Why Knowledge Centricity Is The Key To Reliable Enterprise AI

by Chris Brockmann, CEO eccenca.
5 minutes read. 

Only a few large enterprises like Google, Amazon, and Uber have made the mindset and capability transition to turn data and knowledge into a strategic advantage. They have one thing in common: their roadmap is built on data and knowledge-centric principles and leverages Enterprise Knowledge Graph technology as a foundational layer.

Over the last years it has become obvious that the majority of companies fail to achieve a real ROI on their Digital Transformation and AI initiatives as long as they continue to follow outdated, application-centric IT management practices. We, the knowledge graph community, have long been reacting to this with rather technical explanations about RDF and ontologies. While our arguments have been right, they did not really address the elephant in the room: true AI Readiness is not only a technological issue but a question of mindset and Data and Knowledge Centricity.

The Quagmire of Application Centricity

Commonly, IT management is stuck in silos with application-centric principles. Solutions for a particular problem (e.g. financial transactions, data governance, GDPR compliance, customer relationship management) are thought of in singular applications. This has created a plethora of stand-alone applications or systems in companies which store and process interrelated or even identical data but are unable to integrate. That’s because every application has its own schema and data semantics. And companies have hundreds or even thousands of different applications at work.

Every application has its own schema and data semantics. Even when discussing a Semantic Data Fabric, IT management often starts the argument from an application point of view, which only reinforces silos.

Futureproof your Data and Knowledge Strategy by replacing 124,750 fragmented integrations with 500 streamlined, data-centric connections. This shift toward an Enterprise Knowledge Graph eliminates application silos to create a robust and scalable Semantic Data Fabric.

Companies Struggle With AI Readiness Because Of Application Centricity

This application-centric mindset has created an IT quagmire. It prevents automation and the scaling of reliable AI because of three main shortcomings:

  1. Data IDs are local. The identification of data is restricted to its source application, which prevents the global identification and (re)use necessary for Trusted AI.

  2. Data semantics are local. The meaning of data, information about their constraints, rules and context is hidden either in the software code or in the user’s head. This makes it difficult to work corporatively with data and also hinders the automation of data-driven processes and the creation of Valuable AI.

  3. The knowledge (about data’s logic) is IT turf. This is the biggest barrier to Knowledge Democratization. Business users who actually need this data and knowledge to scale their operations and develop their business in an agile way are always dependent on an overworked IT which knows the technicalities but doesn’t understand the business context and needs. Thus, scalability and agility are prevented from the start.

Data Centricity: The Foundation for Scalable Data Governance

Data centricity changes this perspective because it puts data and knowledge before applications. Moreover, it simplifies data and knowledge management. The term was coined by author and IT veteran Dave McComb. The aim of data centricity is to “base all application functionality on a single, simple, extensible and federateable data model”, as Dave recently outlined in our Escape From Data Darkness webcast episodes. At first, this might sound like advocating yet another one of these US$ 1bn data integration / consolidation projects done by a big name software vendor, the likes of which have failed over and over again. Alas, it’s quite the opposite.

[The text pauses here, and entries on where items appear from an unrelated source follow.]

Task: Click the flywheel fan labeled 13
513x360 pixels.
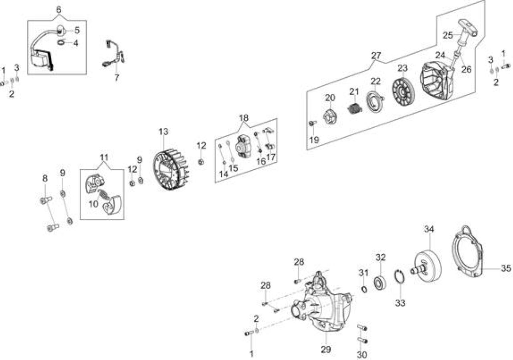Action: point(172,169)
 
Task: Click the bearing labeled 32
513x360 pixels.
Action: point(380,283)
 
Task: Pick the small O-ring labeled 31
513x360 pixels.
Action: point(364,290)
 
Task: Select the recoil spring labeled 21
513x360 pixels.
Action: point(355,108)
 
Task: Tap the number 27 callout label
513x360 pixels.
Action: point(376,55)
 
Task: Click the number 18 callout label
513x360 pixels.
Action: point(243,118)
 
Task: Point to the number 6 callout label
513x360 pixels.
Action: point(59,10)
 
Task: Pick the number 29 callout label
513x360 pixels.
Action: point(326,350)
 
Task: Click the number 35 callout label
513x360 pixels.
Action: point(506,268)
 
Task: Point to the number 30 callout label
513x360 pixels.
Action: point(362,355)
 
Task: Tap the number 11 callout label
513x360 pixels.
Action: point(104,157)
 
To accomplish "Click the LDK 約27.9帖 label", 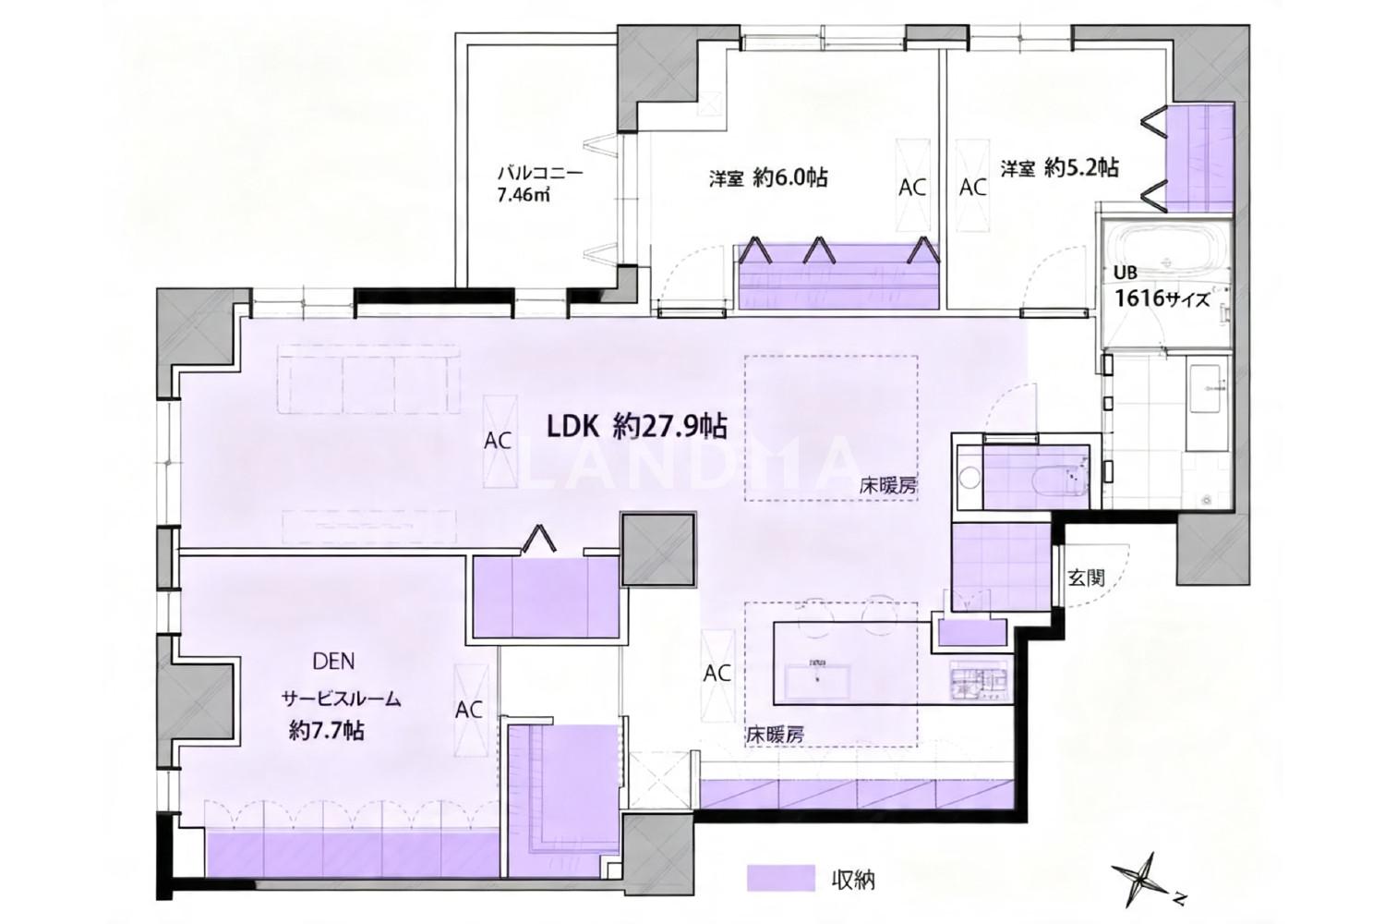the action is pyautogui.click(x=637, y=427).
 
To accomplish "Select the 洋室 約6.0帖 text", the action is pyautogui.click(x=768, y=178).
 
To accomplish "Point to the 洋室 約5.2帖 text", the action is pyautogui.click(x=1059, y=167).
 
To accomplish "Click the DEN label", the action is pyautogui.click(x=334, y=661).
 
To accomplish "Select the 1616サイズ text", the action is pyautogui.click(x=1162, y=299).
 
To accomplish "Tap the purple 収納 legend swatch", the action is pyautogui.click(x=781, y=878).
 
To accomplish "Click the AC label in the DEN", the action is pyautogui.click(x=469, y=710).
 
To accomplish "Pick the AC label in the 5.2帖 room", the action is pyautogui.click(x=972, y=187).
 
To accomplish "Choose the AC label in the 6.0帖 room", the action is pyautogui.click(x=912, y=187).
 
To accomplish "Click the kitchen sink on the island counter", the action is pyautogui.click(x=819, y=681).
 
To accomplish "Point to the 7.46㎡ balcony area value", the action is pyautogui.click(x=524, y=195).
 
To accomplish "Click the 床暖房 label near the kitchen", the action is pyautogui.click(x=776, y=736).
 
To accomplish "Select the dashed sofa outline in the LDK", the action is pyautogui.click(x=369, y=379).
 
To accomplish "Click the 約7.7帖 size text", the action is pyautogui.click(x=327, y=731).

Findable, Accessible, Interoperable & Reusable

Of course, this sounds exactly like what we have been talking about all those years with knowledge graph technology and FAIR data. And we have seen it working beautifully with our customers like Siemens, AstraZeneca, Daimler and Bosch, among others. By implementing a Semantic Data Fabric, eccenca Corporate Memory provides them with a central knowledge hub for their enterprise information that digitalizes expert knowledge, connects disparate data and makes it Findable, Accessible, Interoperable, and Reusable (FAIR) – to both machines and humans. Still, what we have learned from those projects is this: Conviction comes before technology, just as data comes before the application. Knowledge graph technology certainly is the key maker to digital transformation. But a data and knowledge-centric mindset is key.

Knowledge graphs provide three core capabilities to companies: cross-system data findability by global identification, a shared understanding of data and knowledge by explicit semantics and giving data sovereignty to your lines of business (data democratisation).

A Central Data Hub For Knowledge Driven Automation

Data centricity does not strive to exchange the existing IT infrastructure with just another proprietary application. Data centricity embraces the open-world assumption and agility concepts and thus natively plays well with the rest of the data universe. The application-centric mindset always struggles with questions of integration, consolidation and a religious commitment to being the "single source of truth". The data-centric mindset does not have to, because integration is (no pun intended) an integral part of the system. Or as Dave puts it in his book The Data-Centric Revolution: In the Data-Centric approach […] integration is far simpler within a domain and across domains [because] it is not reliant on mastering a complex schema. […] In the Data-Centric approach, all identifiers (all keys) are globally unique. Because of this, the system integrates information for you. Everything relating to an entity is already connected to that entity" without having to even consolidate it in a central silo.

This article was adapted from a post first released as a guest post on DBpedia.